Why not do the same at Zerodha?
Firstly, until April 2019, we were a partnership firm. This meant no dividend distribution tax, which is almost like double taxation, to worry about. We have been profitable right from the start, which meant we could take out profits in a tax-efficient way for over 9 years. We converted to a public limited company in 2019 mainly because we had gotten too big to remain as a partnership firm and regulators wanted us to convert. By the way, partners in a firm have unlimited liability as compared to being a director or shareholder in a company where it is limited to the capital in the business. This is also the reason for lesser taxes for a partnership or proprietorship over a company that gets the benefit of limited liability. Also, regulations in India didn’t allow partnership firms to offer the Margin funding (MTF) product for buying stocks with more money than what is present in the account on an overnight basis. Something we intend to launch soon. If not for these reasons, we would have loved to remain a partnership forever, simply because of the much more tax-efficient structure.
A tax arbitrage definitely exists between trying to earn by chasing growth and selling a stake in the business over trying to earn profits and taking out dividends. Should this exist or not is debatable. Since promoters and investors in companies are covered in terms of having a limited liability by the government, it is maybe fair to have additional taxes. But by taxing dividends as high as today, especially since this is quite close to double taxation, people are naturally compelled to find alternate ways to avoid these high taxes. So it doesn’t really help the government earn that tax anyways.
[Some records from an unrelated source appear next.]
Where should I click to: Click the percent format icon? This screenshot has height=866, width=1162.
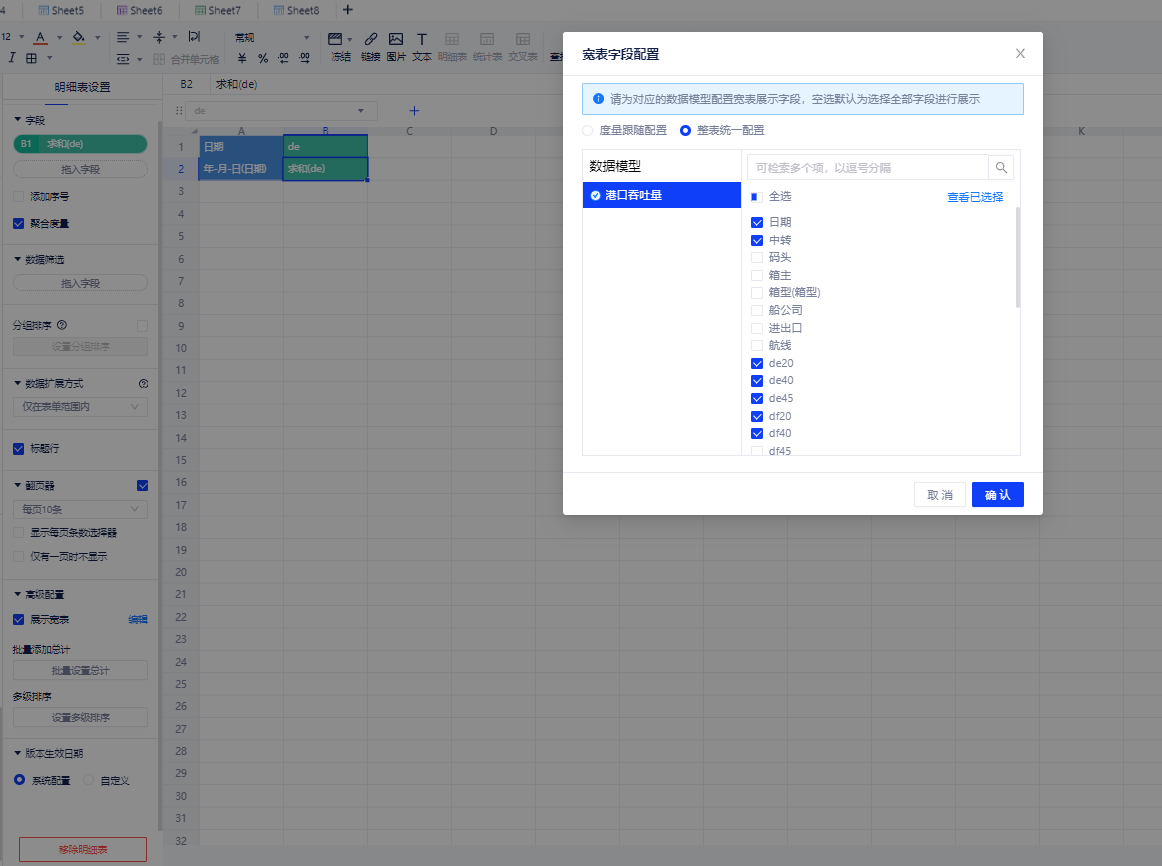[263, 58]
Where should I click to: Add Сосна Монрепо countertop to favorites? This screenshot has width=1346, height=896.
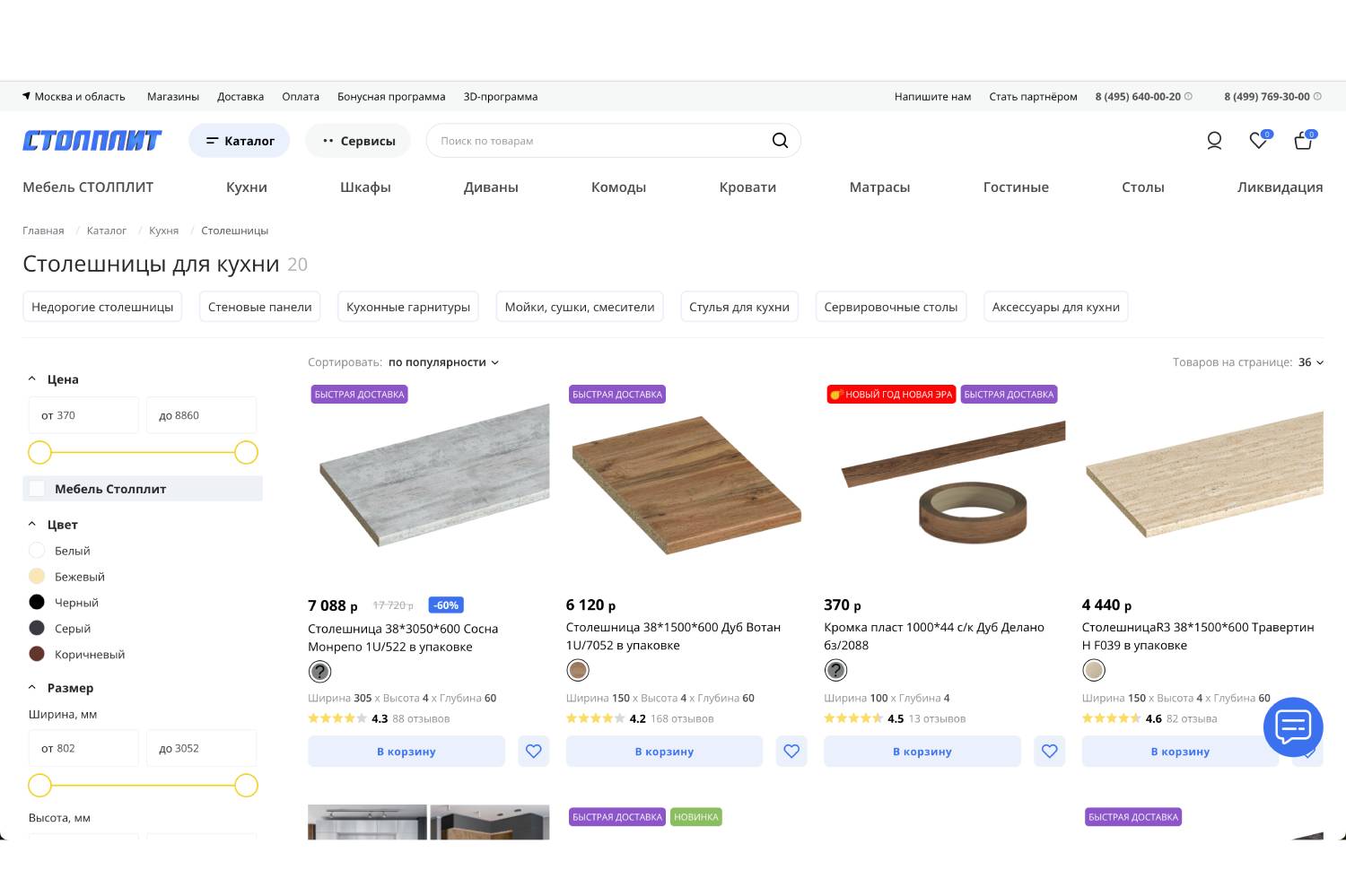tap(534, 752)
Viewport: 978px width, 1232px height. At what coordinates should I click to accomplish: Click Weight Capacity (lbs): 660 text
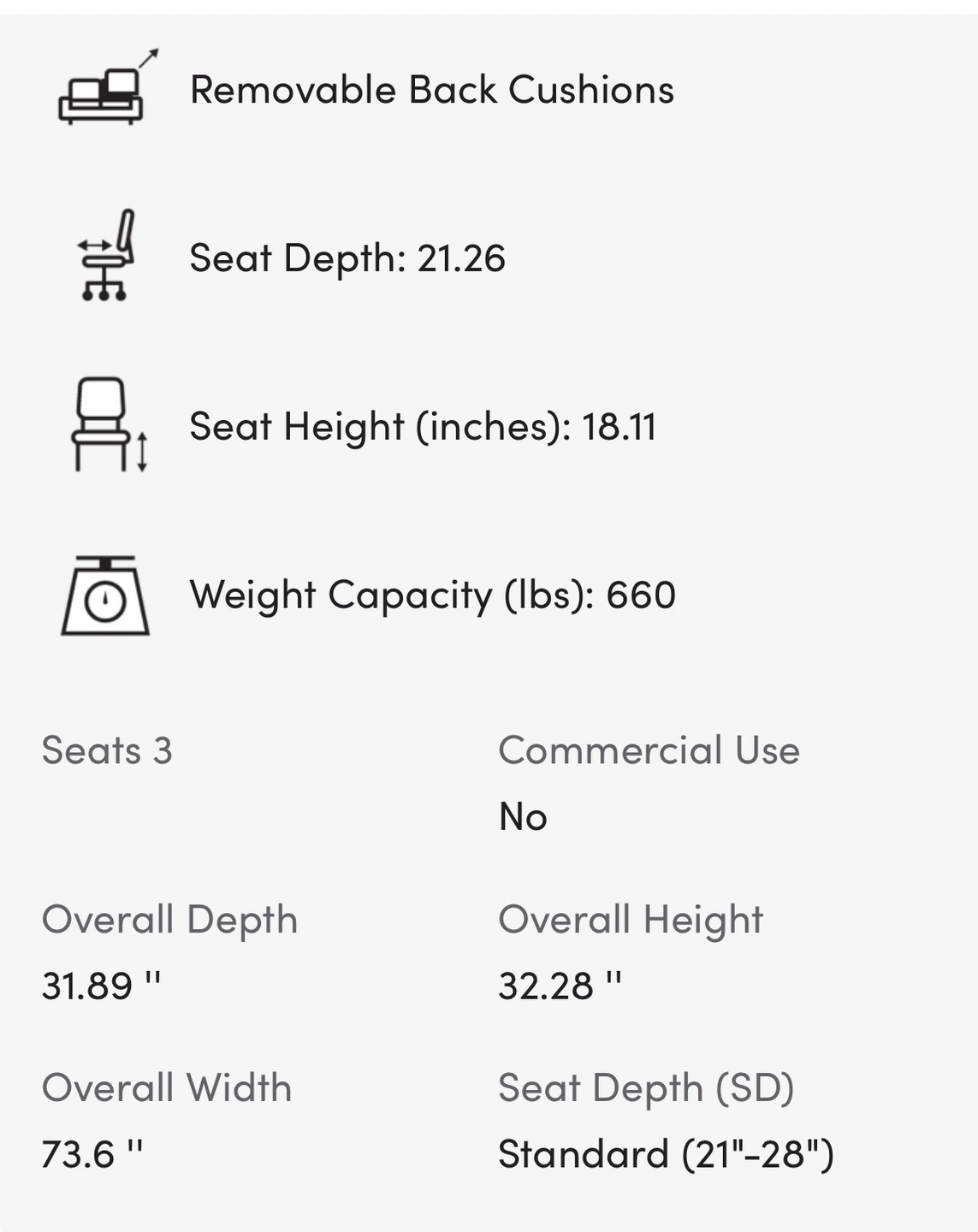(432, 595)

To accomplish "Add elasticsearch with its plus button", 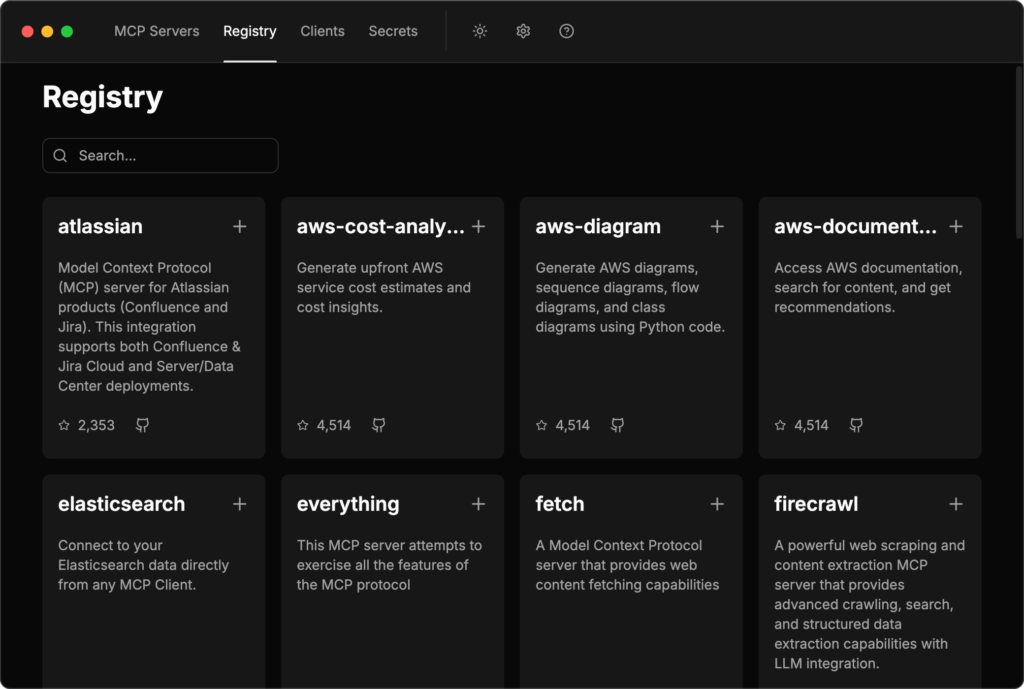I will pyautogui.click(x=240, y=504).
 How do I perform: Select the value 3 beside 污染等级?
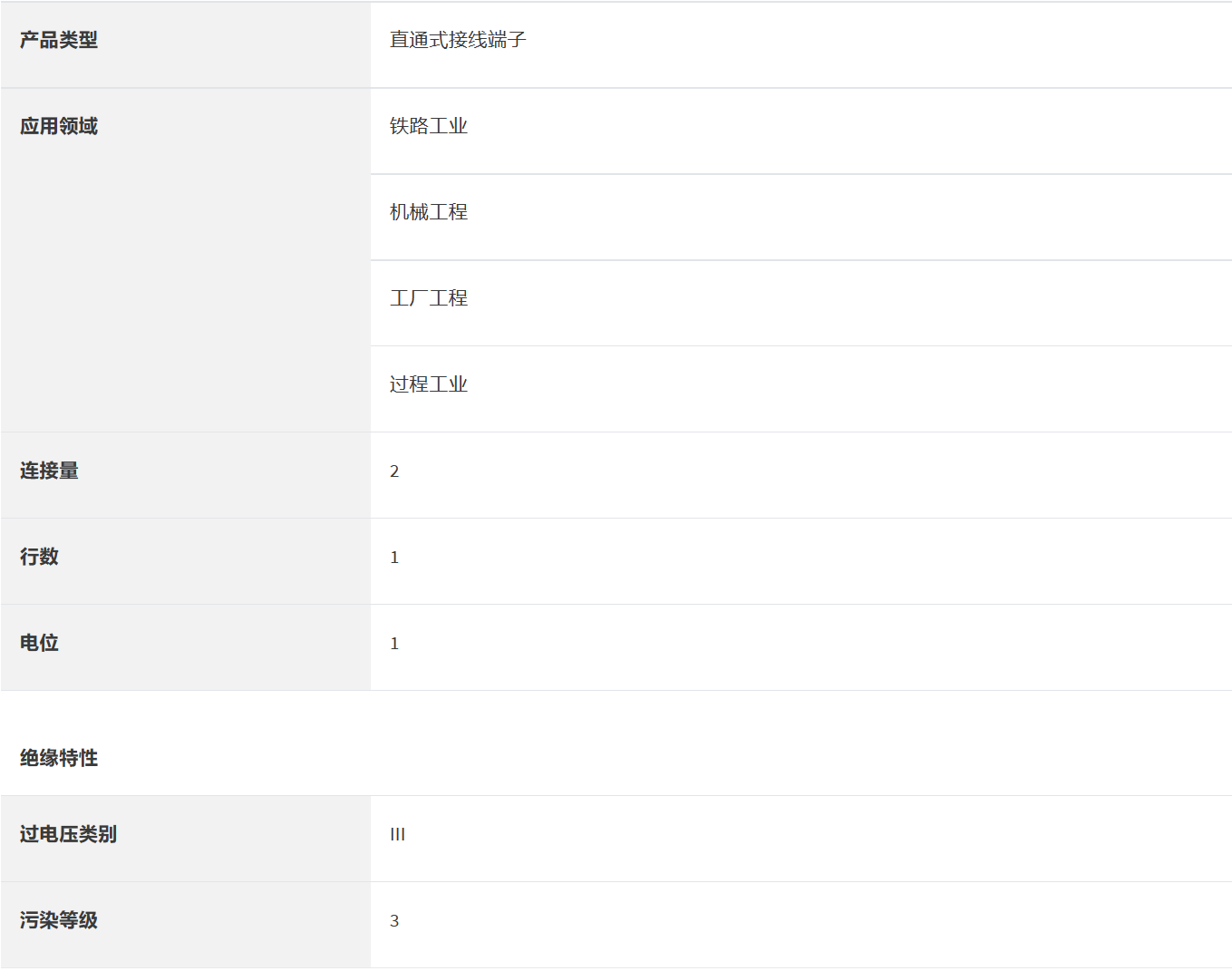pos(394,921)
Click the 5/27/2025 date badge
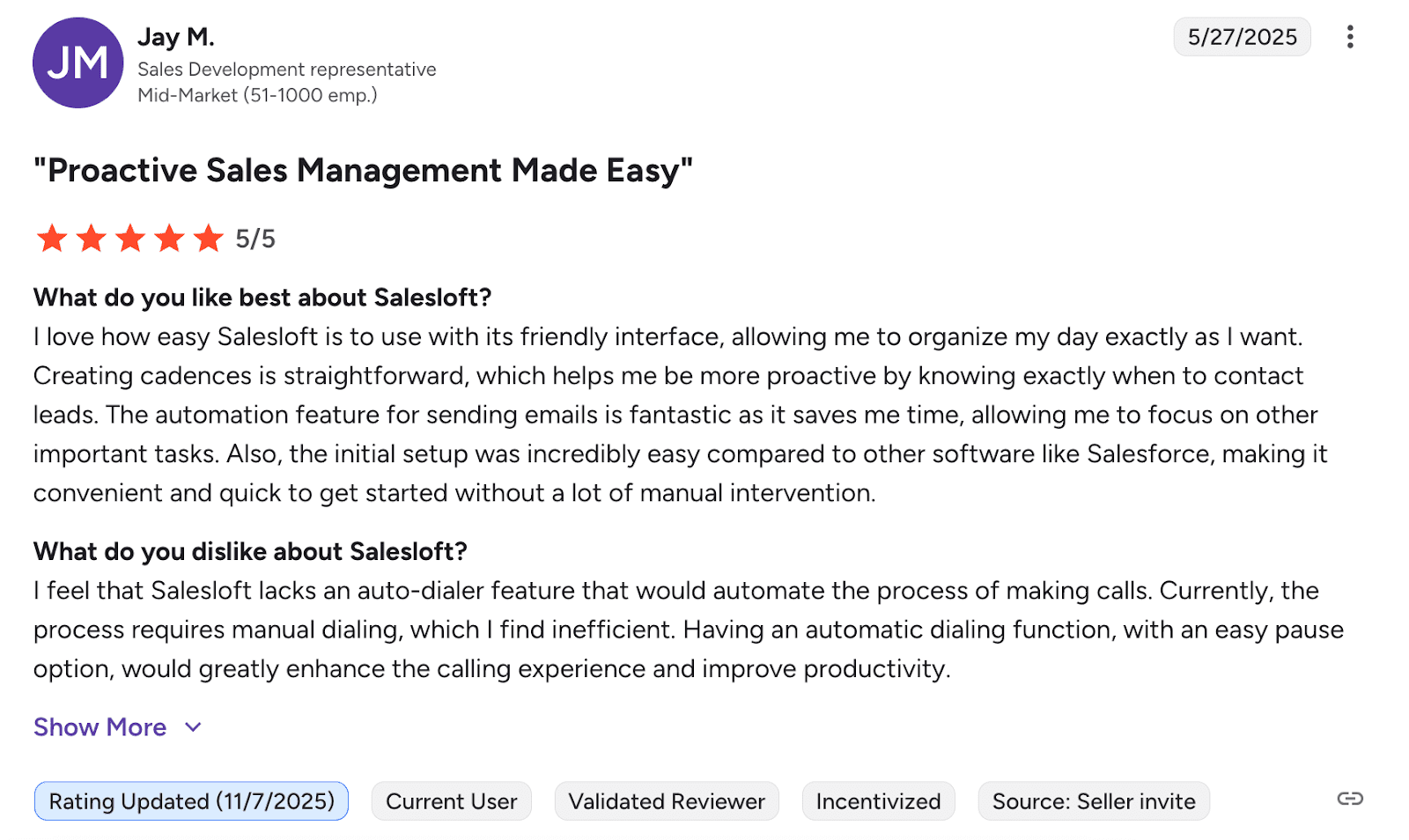The width and height of the screenshot is (1409, 840). coord(1242,37)
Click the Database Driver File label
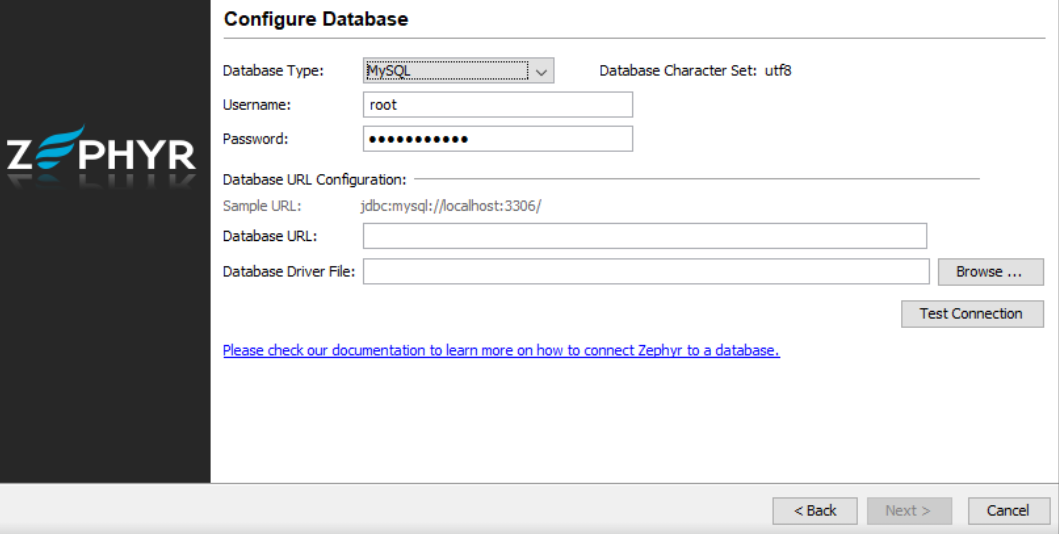The image size is (1059, 534). (288, 272)
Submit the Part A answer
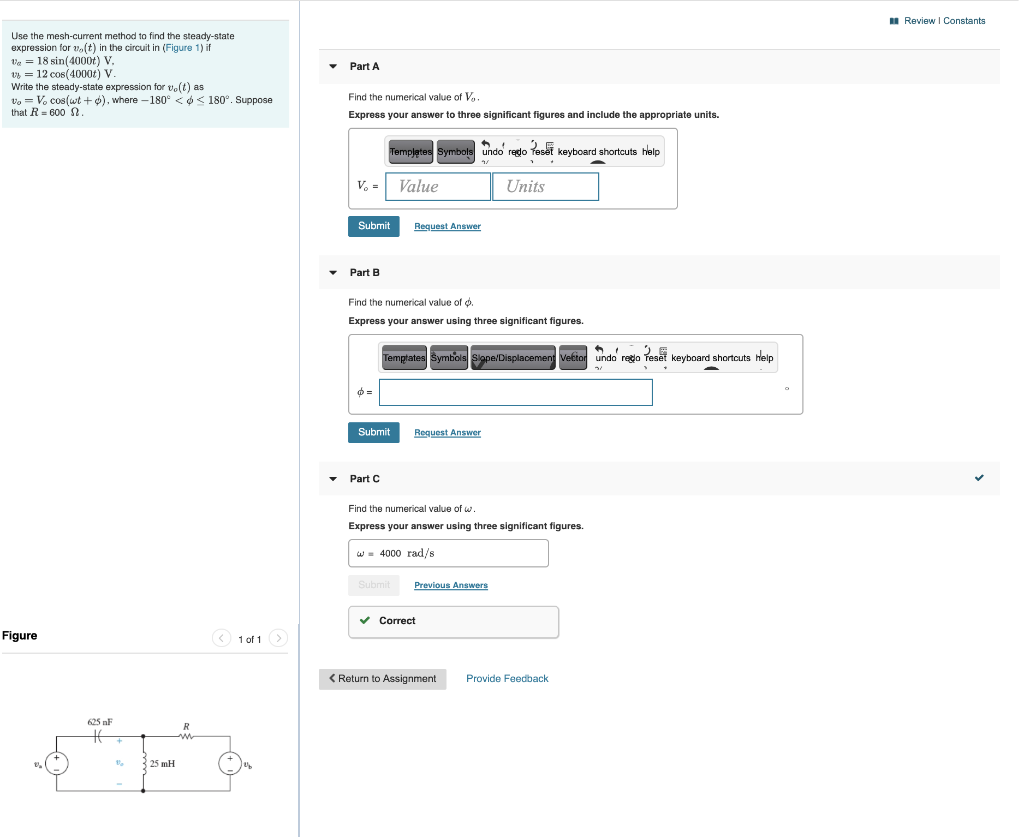Screen dimensions: 1024x837 point(373,226)
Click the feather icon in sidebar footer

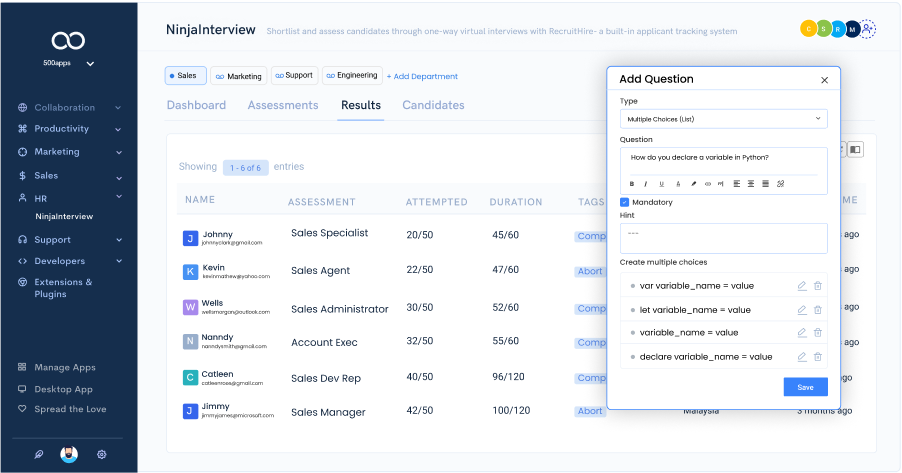coord(39,454)
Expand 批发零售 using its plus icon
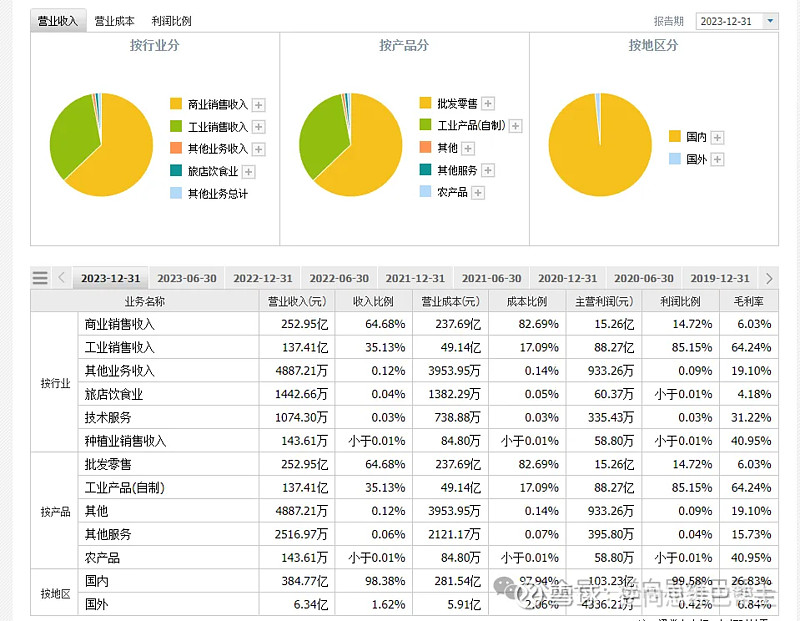 pyautogui.click(x=486, y=103)
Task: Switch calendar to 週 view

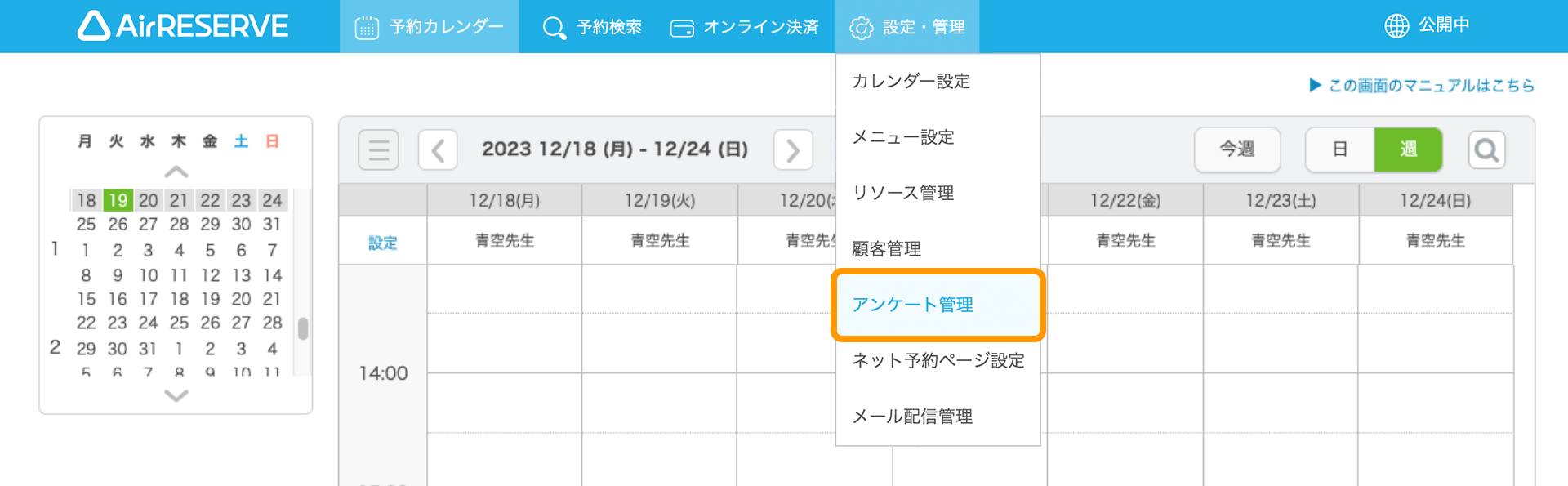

The country needs both types of companies, ones that are aggressively spending on growth, and those that focus on profits and dividends. The way to make this happen is by not having such a huge tax arbitrage. Companies aggressively spending on growth will ensure that capital is ploughed back into the economy and help the country grow. While those focusing on profits and dividends are going to be resilient if the growth stops for a bit.